Art. 13. Constranger alguém, sob ameaça de prisão, a depor sobre fatos que possam incriminá-lo: Pena – detenção, de 1 (um) a 4 (quatro) anos, e multa. Parágrafo único. Incorre nas mesmas penas quem constrange a depor, sob ameaça de prisão, pessoa que, em razão de função, ministério, ofício ou profissão, deva guardar segredo.
Art. 15. Submeter o preso ao uso de algemas, ou de qualquer outro objeto que lhe tolha a locomoção, quando ele não oferecer resistência à prisão, nem existir receio objetivamente fundado de fuga ou de perigo à integridade física dele própria ou de terceiro: Pena – detenção, de 6 (seis) meses a 2 (dois) anos, e multa.

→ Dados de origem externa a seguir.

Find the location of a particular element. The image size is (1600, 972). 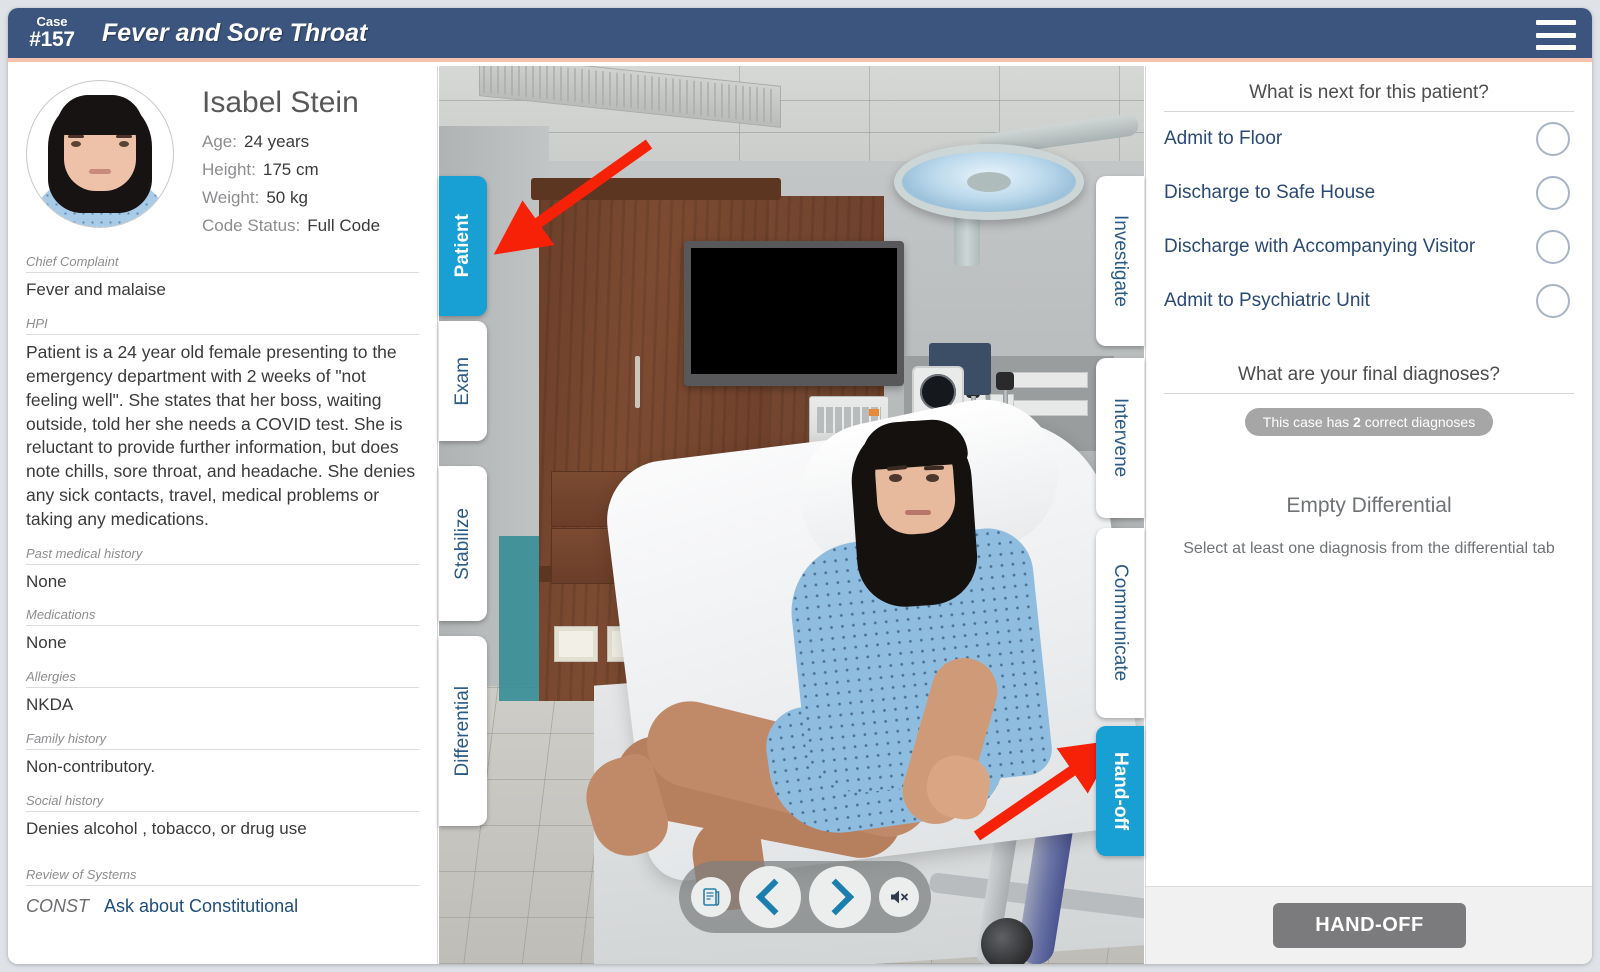

tab-communicate: Communicate is located at coordinates (1120, 623).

Art. 16. Submeter o preso a interrogatório policial durante o período de repouso noturno, salvo se capturado em flagrante delito ou se ele, devidamente assistido, consentir em prestar declarações: Pena- detenção, de 6 (seis) meses a 2 (dois) anos, e multa.
”
Além disto, o projeto de lei tem sido criticado por supostamente dar prioridade a figura de policiais, membros do Ministério Público e juízes, mas omitindo autoridades políticas em geral, o que leva a conclusão por parte dos críticos, de que o projeto é um instrumento de retaliação àqueles que promovem investigações e processos em geral contra autoridades políticas. Portanto, a lei serviria como forma de neutralizar a atuação desses agentes da lei quando atuarem contra os interesses de investigados poderosos.[30][31][15]
Segundo o advogado e conselheiro do Condepe (Conselho Estadual de Defesa dos Direitos da Pessoa Humana), Ariel de Castro Alves, a lei protege os policiais, e não a população, que é vítima de agressões:
Quando fizeram a atual lei do abuso de autoridade, os parlamentares pensaram na [investigação] Lava-Jato e não nos abusos diários que policiais cometem na periferia. Acabaram protegendo os PMs que agridem pessoas nas abordagens policiais e quando reprimem manifestações[32]
Investigações da Lava Jato
Em 17 de maio de 2017, apresentaram-se à imprensa documentos da investigação da nova fase da Operação Lava Jato. Entre outros materiais, foram reveladas conversas gravadas do senador Aécio Neves (PSDB-MG) com o empresário Joesley Batista, dono do frigorífico JBS e delator da Lava Jato.
Nesses áudios, o senador se mostra irritado com o avanço das investigações e os vazamentos de informações da investigação a imprensa. Nesse contexto, ele articulou com o delator meios de pressionar o presidente do Senado para colocar em pauta o Projeto de Lei das Dez Medidas contra Corrupção na versão alterada pela Câmara dos Deputados, que manteve apenas três dos dez itens originais e com a previsão da Anistia ao Caixa 2. Também pressionar o presidente da Câmara dos Deputados para inserir na pauta o Projeto de Lei de Abuso de Autoridade. Nesse sentido, defendeu a urgência na aprovação de ambos, com celeridade na tramitação legislativa para a sanção presidencial, mas, com prioridade sobre esse último Projeto de Lei dado o incomodo das investigações da Lava Jato. O termo da delação premiada de Joesley Batista foi firmado com a Procuradoria-Geral da República (PGR).[33][34]